Seattle CEO Dan Price ‘struggling to make ends meet’ after wage hike for workers
HE ATTRACTED the world’s attention when he raised the salaries of all of his employees to at least $91,000. But the plan has backfired big time.
A SEATTLE boss who famously slashed his own pay to boost the salaries of his workers is now struggling to make ends meet.
Dan Price, 31, generated headlines four months ago when he announced he would cut his own salary by 90 per cent in order to set a $91,000 (US$70,000) annual minimum wage for all 120 workers at his credit card processing firm Gravity Payments, of which he is founder and chief executive.
Now, Price has admitted to The New York Times he has since fallen on such hard times he’s been forced to rent out his home.
“I’m working as hard as I ever worked to make it work,” he said.

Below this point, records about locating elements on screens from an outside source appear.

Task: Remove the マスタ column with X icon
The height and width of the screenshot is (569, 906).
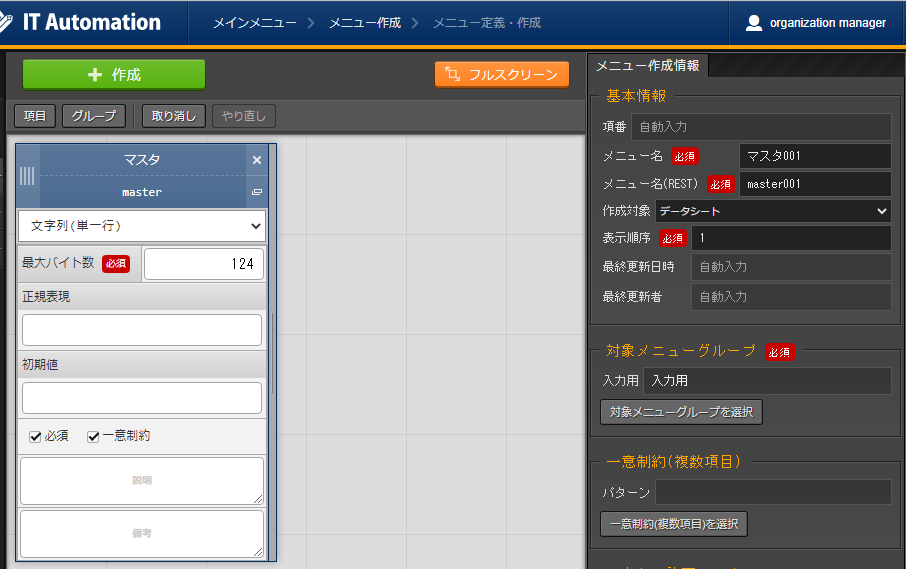Action: 256,160
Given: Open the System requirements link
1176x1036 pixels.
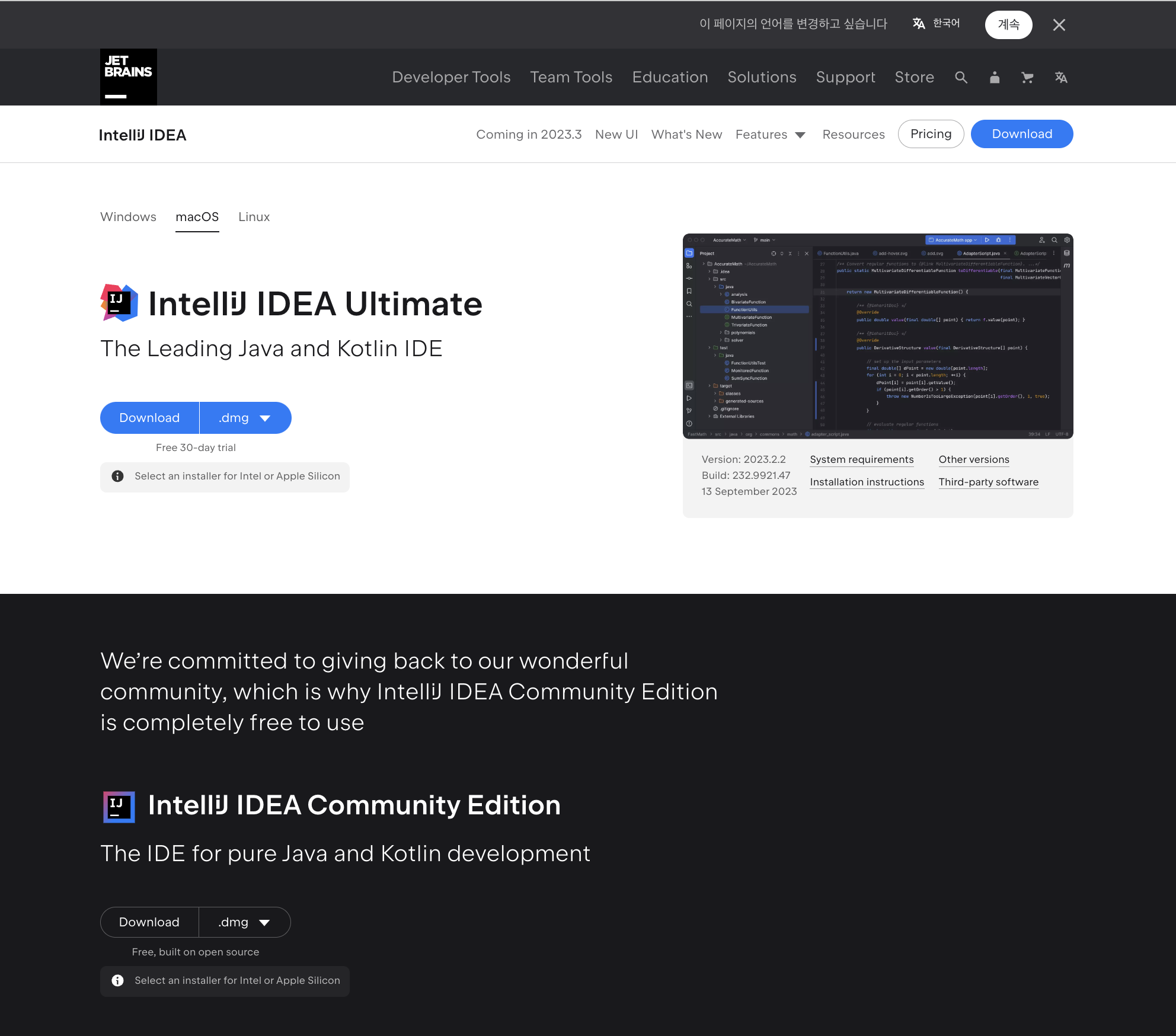Looking at the screenshot, I should click(861, 459).
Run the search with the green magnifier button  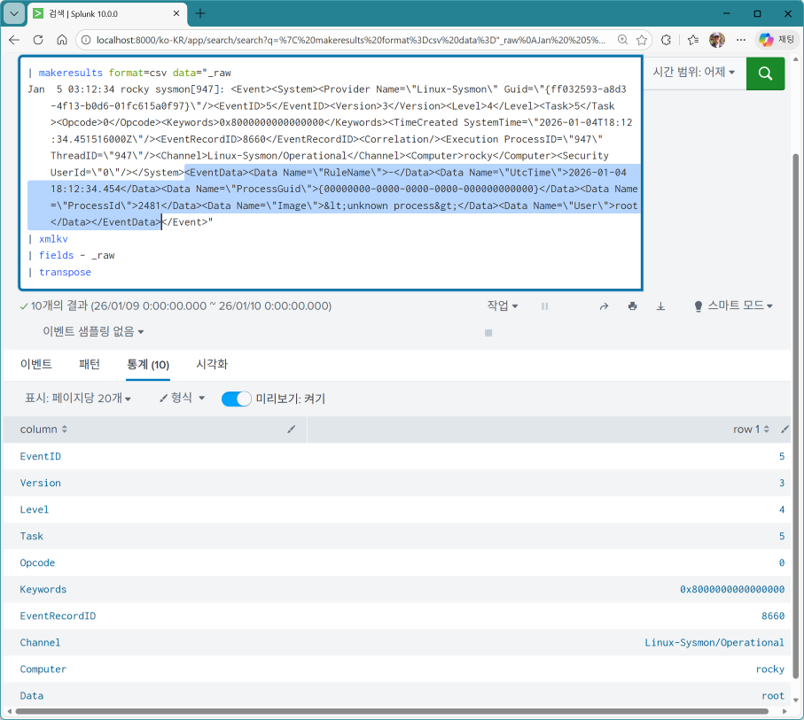click(x=765, y=74)
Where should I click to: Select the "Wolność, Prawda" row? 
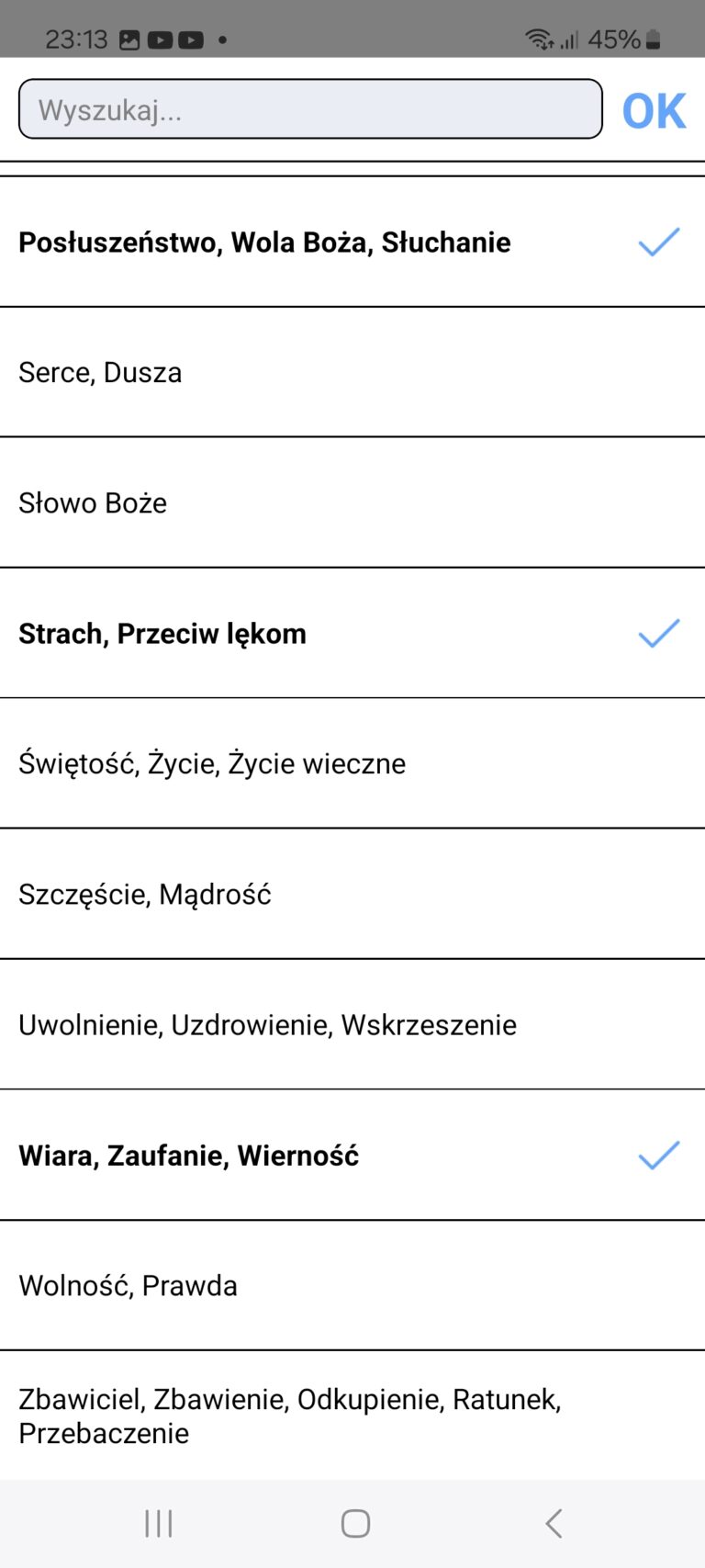(352, 1286)
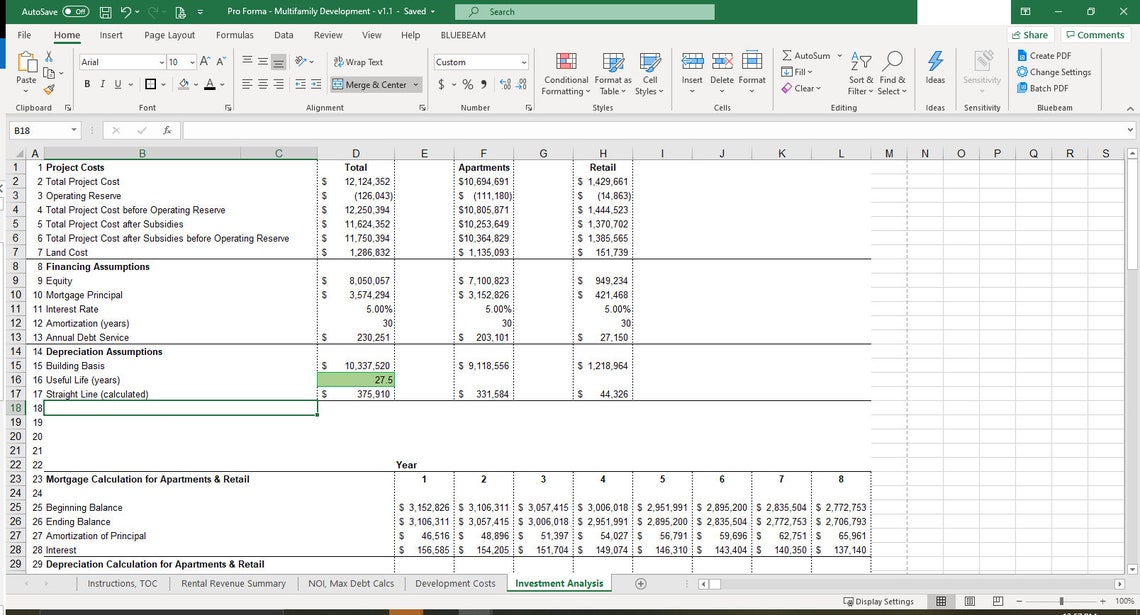Adjust the zoom slider
This screenshot has width=1140, height=615.
(x=1063, y=601)
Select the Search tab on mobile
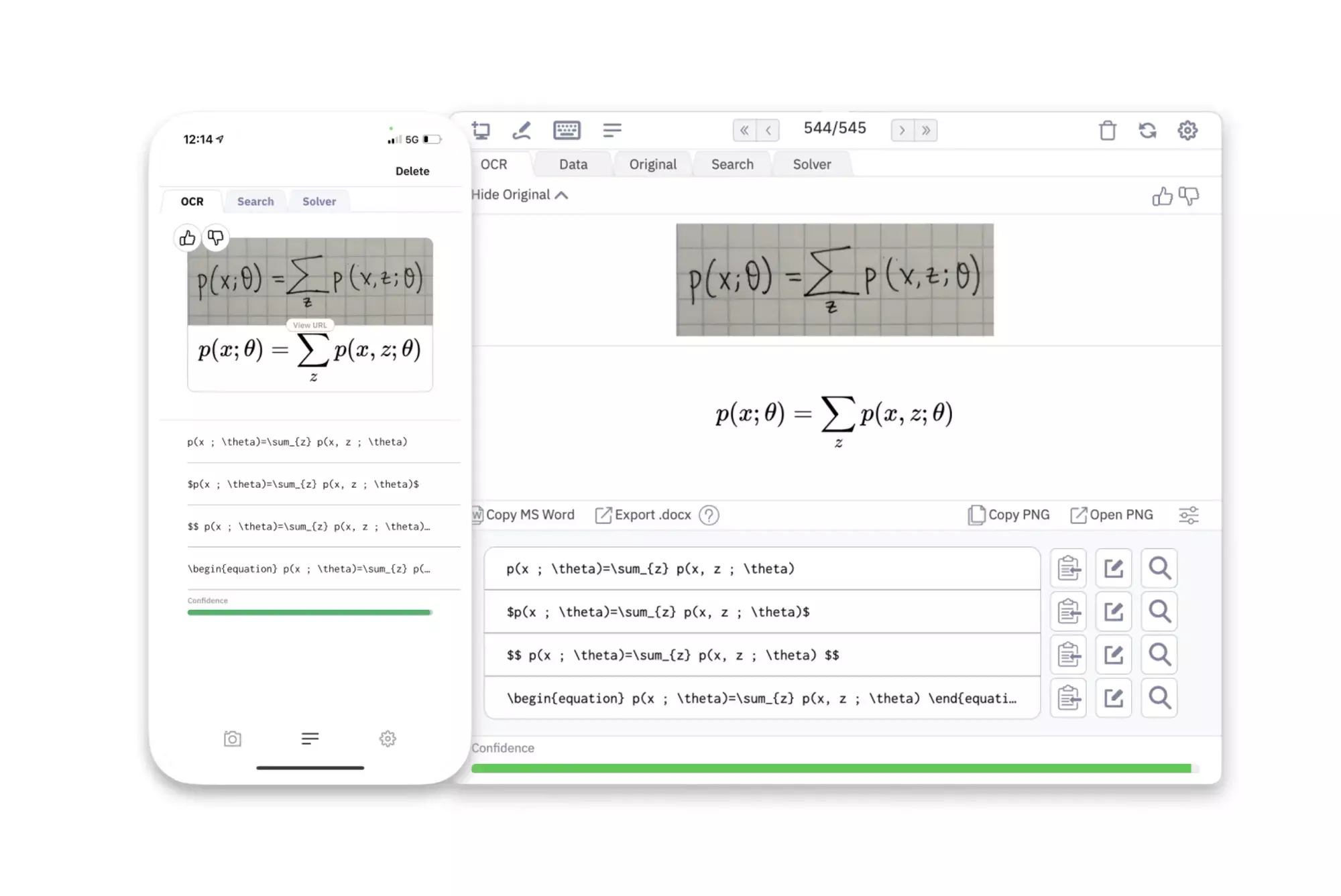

“I’m renting out my house right now to try to make ends meet myself.”
Price said the decision to boost salaries also cost him a few customers and two of his “most valued” employees, who quit after newer and less skilled workers ended up with bigger salary hikes than those who had spent more time with the company.
“He gave raises to people who have the least skills and are the least equipped to do the job, and the ones who were taking on the most didn’t get much of a bump,” Gravity’s financial manager Maisey McMaster told The Times.
McMaster, 26, who has quit the company, said Price treated her as if she was being selfish when she told him of her concerns with the wage changes.
“That really hurt me,” she said. “I was taking about not only me, but everyone.”
Price’s wage decision has won new clients but those accounts won’t generate profits for at least a year, The Times reported.
And to make things worse, his brother Lucas Price, who owns 30 per cent of the company, is taking him to court, accusing Dan of taking millions of dollars out of the company while denying Lucas the benefits of his minority ownership.
“We don’t have a margin of error to pay those legal fees,” Dan Price said.